Le sujet est délicat et soulève les passions. De nombreux experts se sont affrontés lors des audiences à Lausanne pour présenter diverses preuves scientifiques. Les dirigeants de l’IAAF ont dit vouloir agir au nom de l’équité et de la justice, alors que la championne sud-africaine affirmait qu’on voulait simplement la ralentir et demandait à ce qu’on célèbre son don génétique plutôt que de la discriminer.

Si vous voulez mon avis, cela ressemble à une attaque ciblée de l’IAAF contre Semenya. Pourquoi les nouvelles règles envers les femmes hyperandrogènes ne s’appliquent qu’aux épreuves allant du 400 mètres au mile? Par un curieux hasard, ce sont celles auxquelles la Sud-Africaine est susceptible de prendre part.

Mais qu’en est-il des sprinteuses?

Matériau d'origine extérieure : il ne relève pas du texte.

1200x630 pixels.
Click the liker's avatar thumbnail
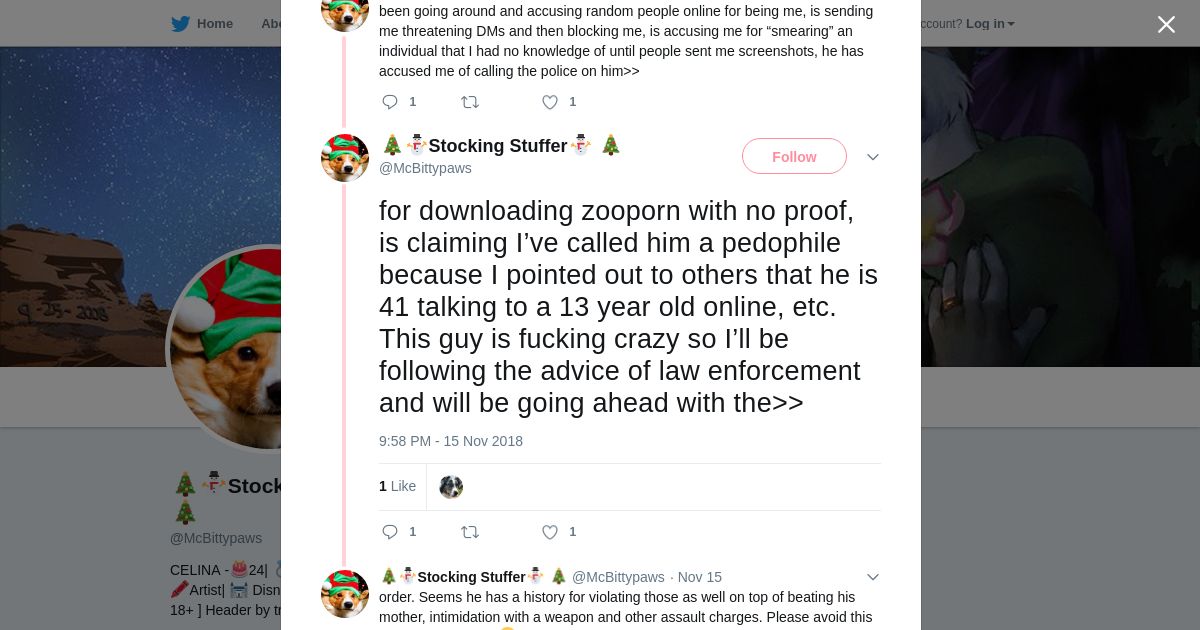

Pourquoi les 100 et 200 mètres ne sont-ils pas touchés par cette nouvelle réglementation, alors que les femmes qui y participent ont besoin d’une explosion fulgurante et qu’un taux élevé de testostérones est indéniablement un avantage? Pourquoi les sauts en hauteur et en longueur de même que les épreuves de lancers du poids, disque et javelot sont exemptés?

Semenya est une célébrité en Afrique du Sud. Le gouvernement de ce pays et sa population se sont massivement rangés derrière elle. D’ailleurs, la ministre des sports, Tokozile Xasa, s’est rendue à Lausanne pour la soutenir. De son côté, la ministre responsable de la Condition féminine, Bathabile Dlamini, a déclaré que si on célébrait la force, les compétences athlétiques et la domination d’un joueur de rugby de deux mètres et 140 kilos, alors on devrait faire la même chose avec une femme comme Semenya.

L’IAAF donne l’impression de fixer des règles pour déterminer à quoi devrait ressembler le corps d’une femme et les limites de ce qu’elle devrait être capable de faire. C’est un enjeu sérieux, mais, surtout, un jeu dangereux qui risque de heurter la susceptibilité de nombreux groupes féministes.

Il est évident que les femmes hyperandrogènes ont un avantage face à leurs rivales. Mais doit-on les bannir ou chercher à les diminuer? Elles ne se dopent pas et ne sont pas des tricheuses. Elles possèdent un attribut inné et au sens strict de la médecine, elles sont des femmes. Il ne s’agit pas d’hommes qui décident de changer de sexe, mais plutôt de femmes dont l’organisme sécrète naturellement des hormones mâles! Peuvent-elles être traitées comme les autres athlètes ou si l’IAAF fait bien de légiférer pour un « dopage naturel »?

Toutes ces réponses appartiennent au TAS. Il est à souhaiter que ce haut tribunal arrive à une conclusion honnête et respectueuse pour tous les athlètes et qui servira de jurisprudence.